El Mar Muerto es en realidad un gran lago salado, muy salado y saleroso. Su salinidad es 10 veces mayor que la de cualquier otro mar y su playa es una costra de sal. También es una fuente de salud natural, por los minerales y azufre que contiene.

Bañarse es una gozada, no sólo flotas como si estuvieras tumbado en un colchón, es que no te puedes hundir aunque lo intentes, y de bucear por supuesto ni hablamos. Hay que bañarse con sandalias porque los preciosos cristales de sal que parecen arena, te cortan la planta de los pies, pero si se te suelta una sandalia no te preocupes, de repente oyes ¡PLOF! y la sandalia ha salido a la superficie a la velocidad del rayo. El agua es cristalina, y debido a la alta salinidad no hay peces ni algas, está de lo más limpia. A diferencia de la del Río Jordán que da muchísimo repelús de lo sucia que está.

Izquierda, izquierda
En el balneario del Mar Muerto también hay una zona donde te puedes embadurnar completamente de barro, que es muy bueno para la salud y además divertidísimo. Te untas de barro hasta arriba, lo dejas secar al sol unos minutos, te haces una foto pal feisbuc y luego te duchas en unas mangueras a toda presión para quitarte el barro, que aún así se te queda por algún rincón y en el pelo, hasta que no te metes en el mar no estás del todo desembarrado.

Una vez dentro del mar, más vale que no te toques los ojos con las manos y que no te salpique el agua en un ojo, porque vas a ver las estrellas.

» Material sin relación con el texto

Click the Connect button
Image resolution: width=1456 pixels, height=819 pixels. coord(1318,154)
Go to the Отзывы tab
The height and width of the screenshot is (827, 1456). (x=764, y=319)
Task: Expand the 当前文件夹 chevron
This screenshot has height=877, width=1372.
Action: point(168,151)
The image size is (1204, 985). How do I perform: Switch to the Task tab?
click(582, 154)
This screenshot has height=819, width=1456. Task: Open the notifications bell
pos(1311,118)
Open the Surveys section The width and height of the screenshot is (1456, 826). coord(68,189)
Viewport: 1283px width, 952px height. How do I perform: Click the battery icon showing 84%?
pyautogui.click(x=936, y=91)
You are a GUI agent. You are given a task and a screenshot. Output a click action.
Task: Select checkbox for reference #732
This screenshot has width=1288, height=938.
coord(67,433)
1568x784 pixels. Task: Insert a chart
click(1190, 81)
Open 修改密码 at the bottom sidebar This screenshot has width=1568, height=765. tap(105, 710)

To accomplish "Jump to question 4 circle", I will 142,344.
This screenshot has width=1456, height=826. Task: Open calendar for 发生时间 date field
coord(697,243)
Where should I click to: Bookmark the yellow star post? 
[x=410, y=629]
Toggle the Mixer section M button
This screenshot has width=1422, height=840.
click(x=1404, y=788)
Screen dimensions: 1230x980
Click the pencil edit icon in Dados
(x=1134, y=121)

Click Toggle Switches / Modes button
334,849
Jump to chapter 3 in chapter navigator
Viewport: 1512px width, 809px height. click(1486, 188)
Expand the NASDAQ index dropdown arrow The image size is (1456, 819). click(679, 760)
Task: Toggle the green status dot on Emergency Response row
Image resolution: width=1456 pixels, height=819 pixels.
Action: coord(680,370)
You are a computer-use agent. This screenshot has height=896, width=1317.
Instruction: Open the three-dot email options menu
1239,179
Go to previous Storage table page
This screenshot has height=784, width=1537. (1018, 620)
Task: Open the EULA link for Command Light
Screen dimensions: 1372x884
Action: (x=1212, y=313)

Vale, se supera, a mí me pasó dos veces pero pica a base de bien. La piel y el pelo se te quedan después de lo más suaves aunque eso sí, mejor acostumbrarse al olor a azufre, que después de dos lavados de pelo aún no se ha ido del todo. Y lo que no se va nunca es el recuerdo de una sensación maravillosa. Estar allí tumbada sobre el agua cristalina, a cierta distancia de los otros bañistas en completa soledad, viendo el sol en lo alto, a un lado el desierto y al otro las montañas de Jordania, empapada de sal y de luz… dicen que muchas veces los contrarios acaban siendo lo mismo, y esa plenitud de vida en lugar que se supone “muerto”, es la mejor prueba de ello.

Derecha, derecha
Como suele pasar ya en muchas playas, al lado de las turistas en bikini hay una mujer musulmana tapada de pies a cabeza. Yo alucino. De verdad que no entiendo para qué va esa mujer a la playa si no se va a bañar y estaría mucho más fresquita en cualquier sitio a la sombra, pero mira, ahí está, no sé cómo no le ha dado a la pobre una lipotimia. Acostumbrémonos a verlas, porque ahora además parece que en Europa les están diseñando burkinis (bañadores estilo burka) para que puedan ir a la playa bien abrigaditas, por si en pleno verano tienen frío. En vez de dejarlas en paz y que puedan ir en bañador como todo el mundo, pues no, burkinis. Qué mal vamos, de verdad, qué mal vamos.